Human Performance Regression Testing

Abstract

As software systems evolve, new interface features such as keyboard shortcuts and toolbars are introduced. While it is common to regression test the new features for functional correctness, there has been less focus on systematic regression testing for usability, due to the effort and time involved in human studies. Cognitive modeling tools such as CogTool provide some help by computing predictions of user performance, but they still require manual effort to describe the user interface and tasks, limiting regression testing efforts. In recent work, we developed CogTool-Helper to reduce the effort required to generate human performance models of existing systems. We build on this work by providing task specific test case generation and present our vision for human performance regression testing (HPRT) that generates large numbers of test cases and evaluates a range of human performance predictions for the same task. We examine the feasibility of HPRT on four tasks in LibreOffice, find several regressions, and then discuss how a project team could use this information. We also illustrate that we can increase efficiency with sampling by leveraging an inference algorithm. Samples that take approximately 50% of the runtime lose at most 10% of the performance predictions.

Experiment Settings

CPU: AMD Operon 6128, 2.2 GHz, 32-core,64-bit processors
Memory: 128GB/node, 4GB/core
Operating System: Linux 2.6.18
Java Runtime: Java 1.6.0_10
GUI Environment: Xvfb
CogTool Version: 1.2.2.0 (3770) 10/24/2012-01:21

Setup

Below, we have provided the GUI and EFG files extracted for each version of each task (Menus Only, Menus + Keyboards , Menus + Keyboards + Toolbars). We have also provided the sets of rules (in our XML format) we used to prune the generated test cases. A zip file of each set of generated test cases is also provided.

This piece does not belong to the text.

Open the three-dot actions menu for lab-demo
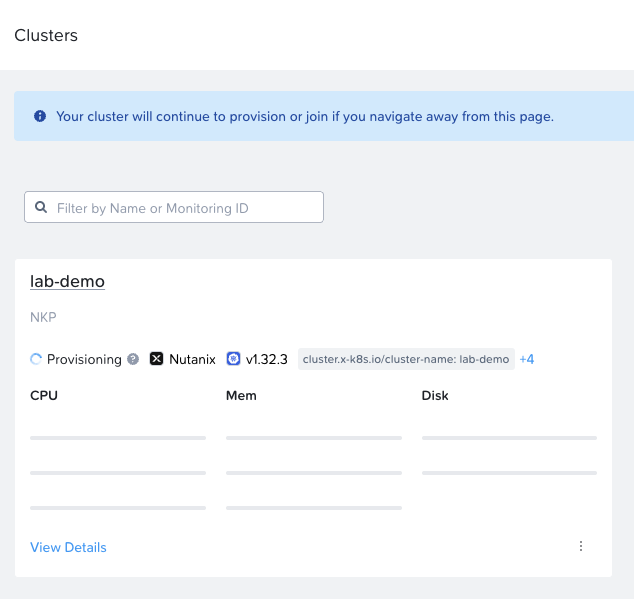581,546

The tool we use to peform the test case generation, GUITAR, can be found here: http://guitar.sourceforge.net/. The set of applications used for our tasks is LibreOffice (www.libreoffice.org).

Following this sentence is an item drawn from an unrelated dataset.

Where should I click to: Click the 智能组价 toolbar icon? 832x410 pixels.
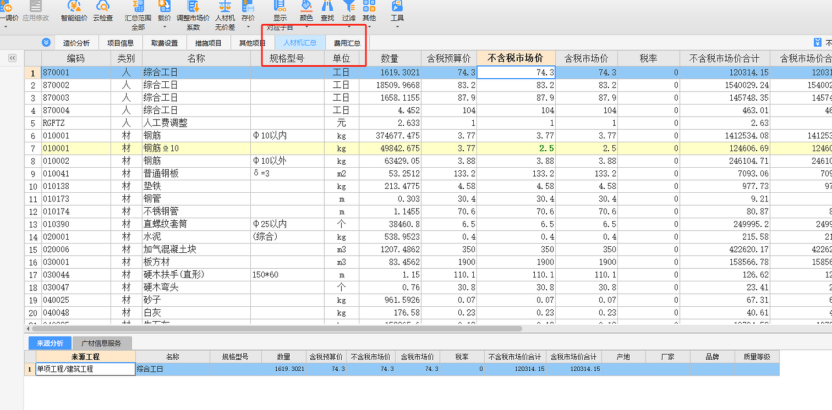click(73, 12)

Task	Module	Version	Rules, GUI, EFG	# Test Cases
		Menus Only	Rules , GUI , EFG	3
Format Text	Writer	Menus + Keyboards	Rules , GUI , EFG	24
		Menus + Keyboards + Toolbars	Rules , GUI , EFG	81
		Menus Only	Rules , GUI , EFG	2
Insert Hyperlink	Writer	Menus + Keyboards	Rules , GUI , EFG	8
		Menus + Keyboards + Toolbars	Rules , GUI , EFG	18
		Menus Only	Rules , GUI , EFG	4
Absolute Value	Calc	Menus + Keyboards	Rules , GUI , EFG	32
		Menus + Keyboards + Toolbars	Rules , GUI , EFG	72
		Menus Only	Rules , GUI , EFG	3
Insert Table	Impress	Menus + Keyboards	Rules , GUI , EFG	12
		Menus + Keyboards + Toolbars	Rules , GUI , EFG	36

Results for RQ1

Our results for Research Question 1 are below. Each CogTool (.cgt) project file has been provided. To view the CogTool files download CogTool (http://cogtool.hcii.cs.cmu.edu/) and open them as a project.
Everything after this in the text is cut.